Your goal: Find the line below that contains "Given: Navigate back with the back arrow". Transcribe it and every line after it exactly, adding nothing.

Exercise data:
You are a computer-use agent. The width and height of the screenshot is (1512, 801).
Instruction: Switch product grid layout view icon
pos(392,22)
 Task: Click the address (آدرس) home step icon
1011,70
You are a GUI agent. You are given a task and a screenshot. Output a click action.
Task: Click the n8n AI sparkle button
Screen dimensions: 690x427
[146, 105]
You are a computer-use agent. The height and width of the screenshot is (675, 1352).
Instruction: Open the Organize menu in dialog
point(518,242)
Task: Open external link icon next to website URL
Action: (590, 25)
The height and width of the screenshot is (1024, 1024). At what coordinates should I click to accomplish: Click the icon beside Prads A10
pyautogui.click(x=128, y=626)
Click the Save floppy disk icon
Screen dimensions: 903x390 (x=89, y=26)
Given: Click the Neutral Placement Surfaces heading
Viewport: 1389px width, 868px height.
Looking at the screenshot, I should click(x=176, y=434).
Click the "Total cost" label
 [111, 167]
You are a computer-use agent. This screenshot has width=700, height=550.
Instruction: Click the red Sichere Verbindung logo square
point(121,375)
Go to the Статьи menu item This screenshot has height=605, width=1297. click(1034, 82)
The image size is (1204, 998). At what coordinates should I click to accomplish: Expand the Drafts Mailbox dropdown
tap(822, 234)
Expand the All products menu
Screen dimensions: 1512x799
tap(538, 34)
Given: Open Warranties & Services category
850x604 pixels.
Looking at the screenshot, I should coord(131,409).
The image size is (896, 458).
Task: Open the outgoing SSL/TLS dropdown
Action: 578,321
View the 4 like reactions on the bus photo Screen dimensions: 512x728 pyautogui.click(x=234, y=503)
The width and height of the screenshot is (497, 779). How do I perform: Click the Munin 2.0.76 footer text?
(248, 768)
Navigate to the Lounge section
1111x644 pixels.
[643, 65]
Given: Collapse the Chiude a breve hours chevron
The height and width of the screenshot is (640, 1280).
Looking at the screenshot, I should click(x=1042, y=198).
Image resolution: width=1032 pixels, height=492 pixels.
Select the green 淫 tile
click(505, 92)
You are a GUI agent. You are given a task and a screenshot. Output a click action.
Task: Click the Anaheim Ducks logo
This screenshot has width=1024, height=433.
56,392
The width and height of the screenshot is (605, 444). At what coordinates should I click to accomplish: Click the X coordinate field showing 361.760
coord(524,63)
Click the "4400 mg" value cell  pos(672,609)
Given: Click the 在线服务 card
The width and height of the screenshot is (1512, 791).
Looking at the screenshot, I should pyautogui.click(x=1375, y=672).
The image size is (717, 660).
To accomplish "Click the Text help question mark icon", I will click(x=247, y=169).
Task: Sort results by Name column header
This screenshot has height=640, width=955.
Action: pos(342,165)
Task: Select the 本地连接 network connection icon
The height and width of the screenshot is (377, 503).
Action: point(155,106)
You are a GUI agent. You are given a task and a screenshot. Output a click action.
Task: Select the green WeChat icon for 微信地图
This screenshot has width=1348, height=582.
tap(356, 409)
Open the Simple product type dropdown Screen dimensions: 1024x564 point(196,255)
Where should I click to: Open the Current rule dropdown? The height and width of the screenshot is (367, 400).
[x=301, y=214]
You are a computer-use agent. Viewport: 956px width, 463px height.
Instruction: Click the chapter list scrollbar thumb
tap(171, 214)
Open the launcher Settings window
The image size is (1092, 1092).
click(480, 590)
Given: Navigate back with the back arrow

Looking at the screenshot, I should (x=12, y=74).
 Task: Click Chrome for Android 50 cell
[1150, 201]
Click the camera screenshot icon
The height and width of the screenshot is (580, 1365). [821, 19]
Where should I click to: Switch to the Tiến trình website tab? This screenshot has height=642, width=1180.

Response for this exercise:
Given: Navigate back with the back arrow

Looking at the screenshot, I should (x=12, y=74).
 Task: Click Chrome for Android 50 cell
[1150, 201]
Click the camera screenshot icon
The height and width of the screenshot is (580, 1365). [821, 19]
Where should I click to: Switch to the Tiến trình website tab? This screenshot has height=642, width=1180.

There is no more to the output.